Extract provided →
Hey all here are some pics of the garage so far.

(1. Here is the mini split a/c recommend by Jeremy from JL-Exotics. Thanks Jeremy unit works great!

(2. Is the the Garage with some sample racks in it

(3. Is the entire garage space

(4. Is my present frogroom /Laundry room at the moment

(5. The other side of the frogroom


----------



## coxdre123 (Aug 3, 2009)

Hope everyone enjoys the project. I still have a long way to go. I should be putting in around 3 or so more racks plus the ones I already have in my frogroom. I need to hook up more electrical outlets in the garage as well. I ordered an insulated garage door to keep temps on average. I just need a couple of carpet floor runners and some more trinkets and I will be set. I going to be ordering about 20 ten gallons and about 20 twenty gallon tanks next week to fill up the racks. The other side of the garage is going to be a chill spot with a couch and tv. Its going to be a mini man cave/frogroom.

Below is a sketch that I made of the garage/frogroom idea on my ipad. Hope you guys like it! Hopefully I should have this completed by the end of the summer. Im not rushing and im taking my time. Perfection is Key!


----------



## edwing206 (Apr 9, 2008)

Looking good! Can't wait to see it finished.


----------



## stevenhman (Feb 19, 2008)

Awesome man! Good luck, it's gonna look nice.


----------



## miko12 (Mar 25, 2011)

Awesome project Andre!


----------



## davidadelp (Sep 29, 2010)

Updates!!!!!


----------



## edwing206 (Apr 9, 2008)

Look at the third post on this page haha.  


davidadelp said:


> Updates!!!!!


----------



## pnwpdf (Nov 9, 2010)

I want one!!! Wish I could convert my garage, and put a door from the hallway to it... yours looks awesome, I like the couch idea. Though that takes the spot of another rack or two


----------



## coxdre123 (Aug 3, 2009)

Yeah putting the couch and relax area will take up some space, but my plan already consist of about 100 tanks. I don't think I need anymore. Lol! I will keep everyone updated on my progress.


----------



## JJhuang (Feb 5, 2010)

Is it going to be ready by the next meet?


----------



## mikebell (Mar 4, 2011)

Nice information buddies. I am also thinking to build garage for me and my partner.


----------



## coxdre123 (Aug 3, 2009)

Still have a long way to go with this project. I got a couple more racks in place and have some sample tanks in there as well. I'm boing to paint the wall next weekend and I'm also looking for any frogger in the so cal area who will be willing to paint a mural on one of my walls inside the room. Still waiting for the in slated garage door as well. Hopefully the project will be done by mid summer. 

@ JJ, yes if the project is done by mid summer, party at my place!


----------



## coxdre123 (Aug 3, 2009)

Hey everyone just an update. I have some test racks and a few of my tanks in the garage. I just need to paint the walls and lay some carpeting down and im good to go. I will send more pics as the tanks get planted and I get more racks and lighting and all the good stuff next month.


----------



## JJhuang (Feb 5, 2010)

Deng you got alot of space to fill!


----------



## coxdre123 (Aug 3, 2009)

Yeah man. I have a ton of space to fill! Ha Ha! But I anticipate to put about 4 more racks in there. So its gonna be huge.


----------



## Mitch (Jun 18, 2010)

Data extract →

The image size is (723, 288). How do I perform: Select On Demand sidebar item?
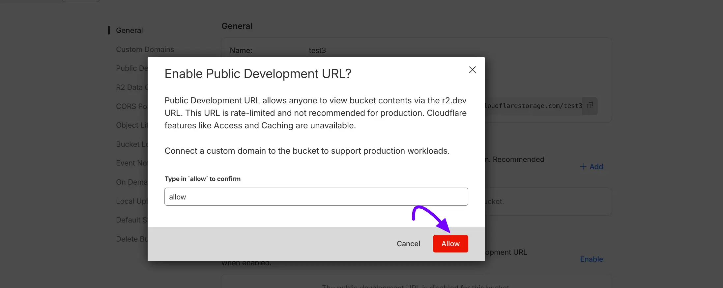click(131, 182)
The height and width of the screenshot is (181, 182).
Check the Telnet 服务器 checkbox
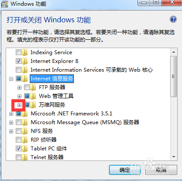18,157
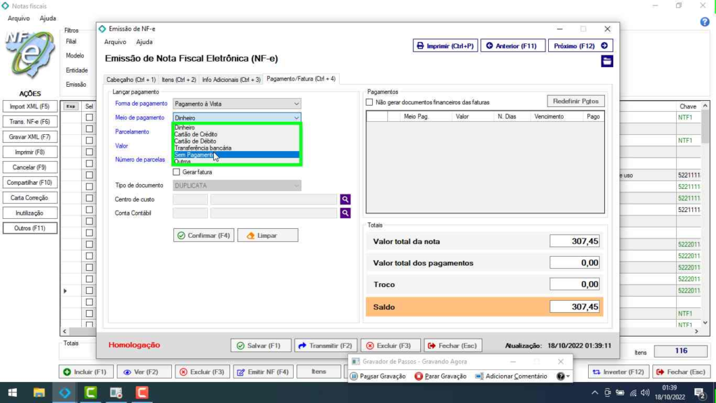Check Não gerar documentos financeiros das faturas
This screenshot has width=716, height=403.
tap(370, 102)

Written problem A → In the garage frogroom thread, what does coxdre123 plan to put on the other side of the garage?
Written problem B → Output the part of the garage frogroom thread that opens with the words containing "Nice information buddies." and closes with "at my place!".
Written problem C → Write the next part of the garage frogroom thread, picking up from its last line.
The records come from a different source than the text.

Task output A → A chill spot with a couch and TV, making it a mini man cave/frogroom.

Task output B →
Nice information buddies. I am also thinking to build garage for me and my partner.


----------



## coxdre123 (Aug 3, 2009)

Still have a long way to go with this project. I got a couple more racks in place and have some sample tanks in there as well. I'm boing to paint the wall next weekend and I'm also looking for any frogger in the so cal area who will be willing to paint a mural on one of my walls inside the room. Still waiting for the in slated garage door as well. Hopefully the project will be done by mid summer. 

@ JJ, yes if the project is done by mid summer, party at my place!

Task output C →
If I were building a frog room I definitely wouldn't do carpeting... anything from spilling water to escaped frogs or anything would be much easier to manage with nice tile or something rather than carpet. Just my opinion though.


----------



## coxdre123 (Aug 3, 2009)

I agree Mitch. To clarify the carpeting is going on the side where I have my couch and lounge area. The flooring on the frog room side will remain the same.


----------



## stevenhman (Feb 19, 2008)

Very cool! Looks like you got some nice driftwood there.

I was wondering what you were going to do about running power to all the lights etc.?


----------



## coxdre123 (Aug 3, 2009)

Lots of surge protectors! Lol! On the other side of the wall I have about three outlets. On the frog room side I'm going to install another three or four outlets. So hopefully I'm covered.


----------



## miko12 (Mar 25, 2011)

Looking good Andre,


----------



## coxdre123 (Aug 3, 2009)

Hey everyone I was just playing around in my garage and built a couple of tanks to start letting them grow in. I still have quite a ways to go on the garage. It is slowly coming along. 

Enjoy the pic!


----------



## bshmerlie (Jun 2, 2010)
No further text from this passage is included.